Source passage ::
--------

WinZip Question

L

LarryP

I'm actually on Windows XP, but couldn't find a group for that (every other
flavor of Windows, but not that!), and my question is actually about WinZip,
but hey, that's sort of a Windows add-in, right?

Anybody know how to run a self-extracting zip file (.exe extension) and
BYPASS the dialog box where you must click Unzip and later Close? When I
call it from MSAccess VBA code I just want it to go ahead and perform the
unzip without bugging the user for any input. I have the unzip destination
already hardwired, so would rather not have the user involved at all.
 
K

KDE

right click on the zip file, you should be presented with several options.
Extract. (which will start the unzip wizard)
Extract to... (where you will have to designate a location) or Extract to
"name of zip" (where the zip will be extracted to a new folder created in
the location the zip file is in)
 
L

LVTravel

LarryP said:
I'm actually on Windows XP, but couldn't find a group for that (every
other
flavor of Windows, but not that!), and my question is actually about
WinZip,
but hey, that's sort of a Windows add-in, right?

--------

Supplied entries ::
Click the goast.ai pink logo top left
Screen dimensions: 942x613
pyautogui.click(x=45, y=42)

--------

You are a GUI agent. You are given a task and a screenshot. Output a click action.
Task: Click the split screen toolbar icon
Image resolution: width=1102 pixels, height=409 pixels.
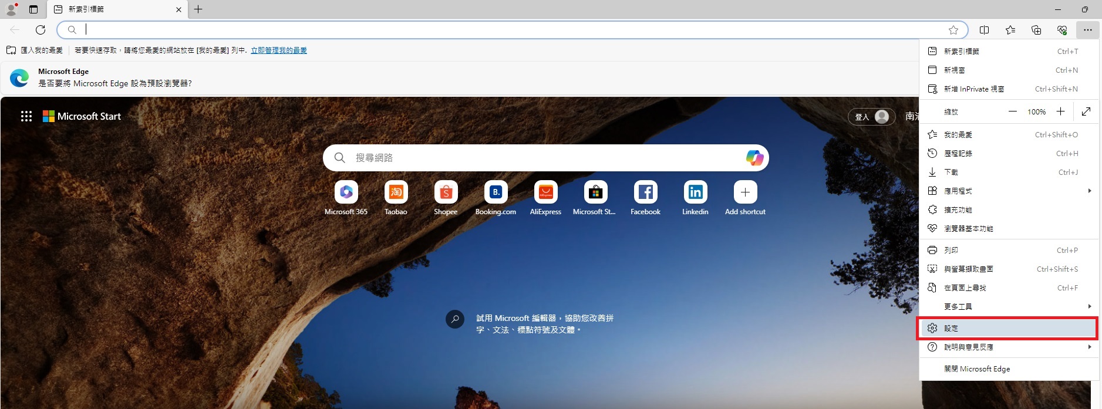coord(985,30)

--------

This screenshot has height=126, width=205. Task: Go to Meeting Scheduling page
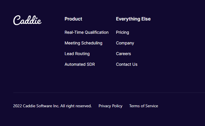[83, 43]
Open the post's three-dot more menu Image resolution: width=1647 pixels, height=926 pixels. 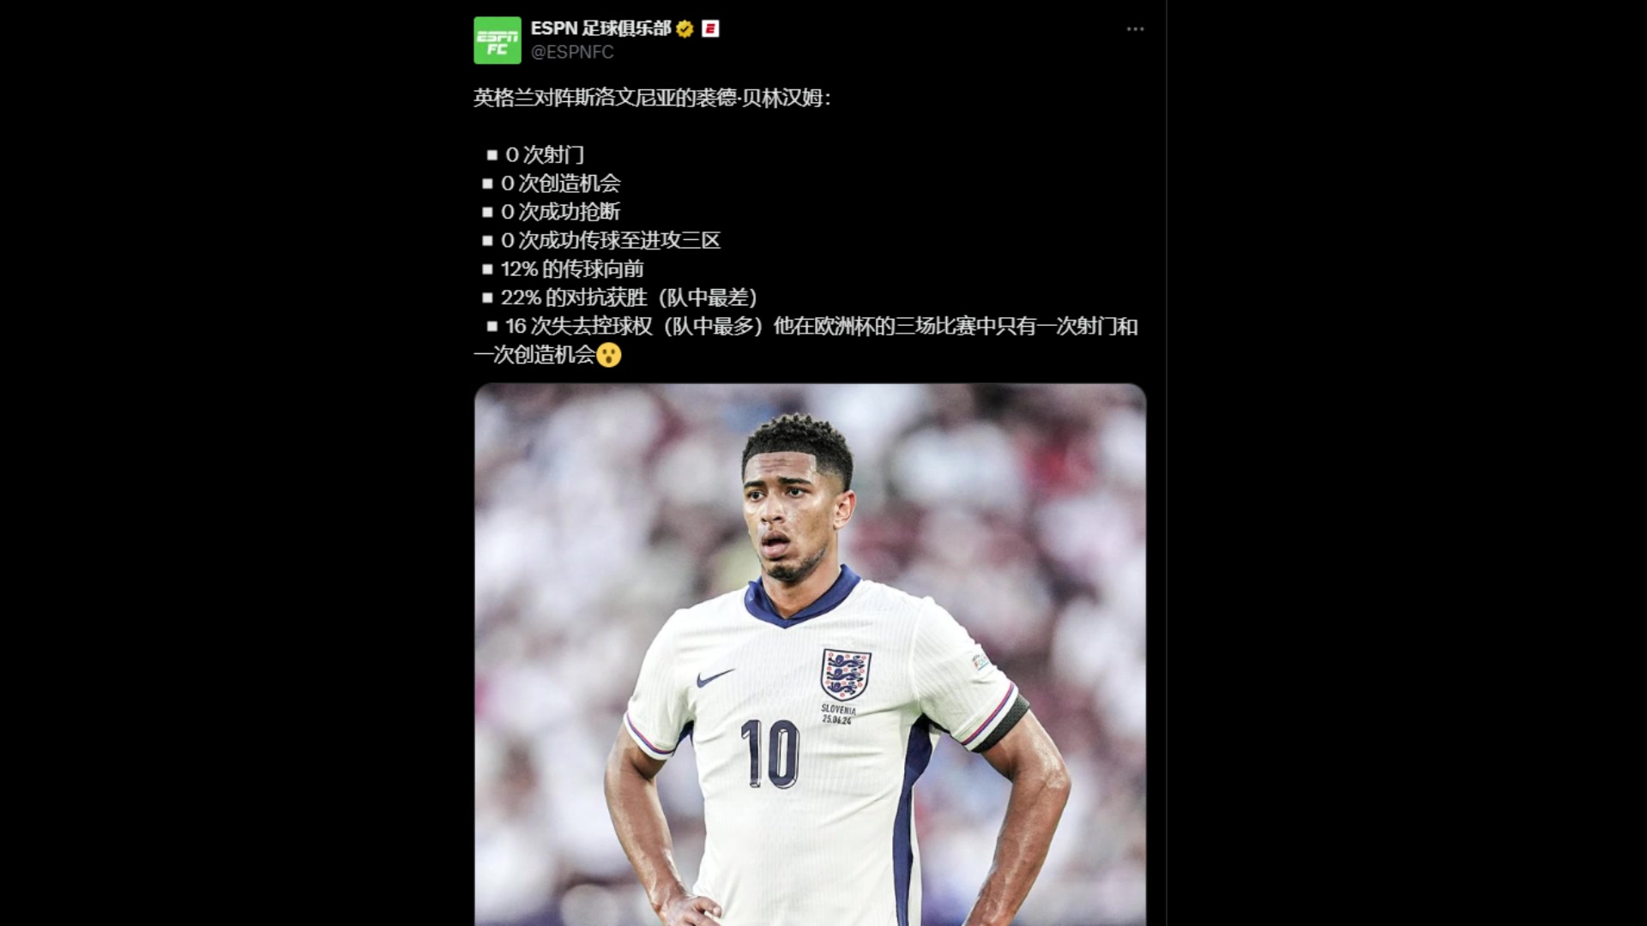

--------

From the WinZip forum thread above, set down the passage word for word, beginning at the words "right click on" and stopping after "file is in)".

Expected answer ::
right click on the zip file, you should be presented with several options.
Extract. (which will start the unzip wizard)
Extract to... (where you will have to designate a location) or Extract to
"name of zip" (where the zip will be extracted to a new folder created in
the location the zip file is in)